[Spread-users] FIFO versus AGREED performance and max latencies and Spread parameters.

Thu Jun 17 18:53:37 EDT 2004

Hi,

I am new to Spread and am doing some simple performance testing. In our
project we care about the maximum latencies suffered in message passing
between applications. My eventual goal is to tune parameters per section
2.4 of the Spread manual to drive down maximum latencies suffered when
using Spread (both in presence of failures and in absence of any
failures.) I started by doing the following test. I have 1 client and
either 1 or 2 servers. The server(s) join a group called "forward" while
the client joins a group called "reverse". The client sends a message of
"n" bytes to the "forward" group and the lowest ranked server sends back
a 1 byte message to the "reverse" group. (Thus, invocations from client
to server(s) are synchronous.) "n" as in size of forward message from
client to server varies from 4,8,16,32,.. to 64k. I send 100,000
messages and keep a histogram of results.

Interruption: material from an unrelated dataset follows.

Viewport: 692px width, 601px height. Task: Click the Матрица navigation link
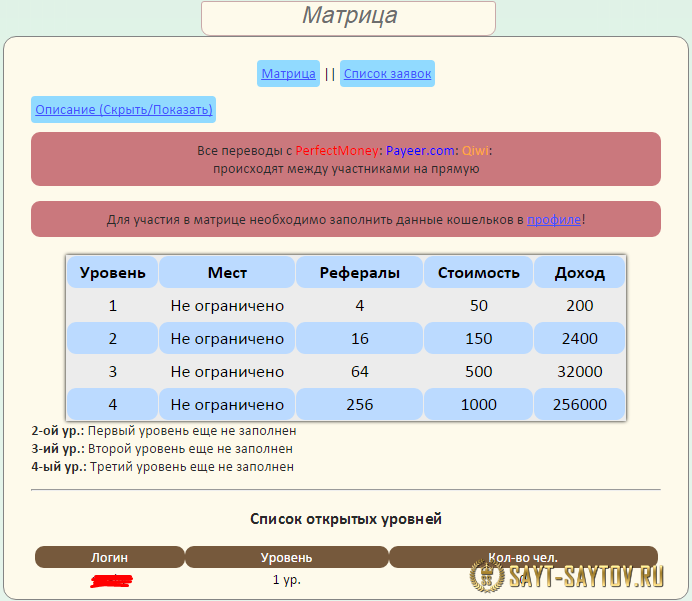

I did the tests with both FIFO_MESS and AGREED_MESS for server group
sizes of 1 and 2. Each process, client and server(s), are on their own
Linux PC with 100 MBPS isolated network between them. A Spread daemon
runs on any machine running either client or server and client and
servers connect only to their local daemons. I show the results in
attached graphic gplot_3234.png. Also shown are results for TCP/IP and
TAO ORB based measurements for same experiment. (Of course in these two
cases the number of "servers" is just 1.) TAO and TCP results are for
illustrative purposes. These and many other results are at our QoS website:

http://www.atl.external.lmco.com/projects/QoS/compare/dist_oo_compare_ipc.html

I was not so suprised that Spread is slwoer than the TAO ORB since I
assume Spread communication goes via daemons. Thus, a round trip consists of:

client->local_daemon_machine_1->local_daemon_machine_2->server and return path of
server->local_daemon_machine_2->local_daemon_machine_1->client.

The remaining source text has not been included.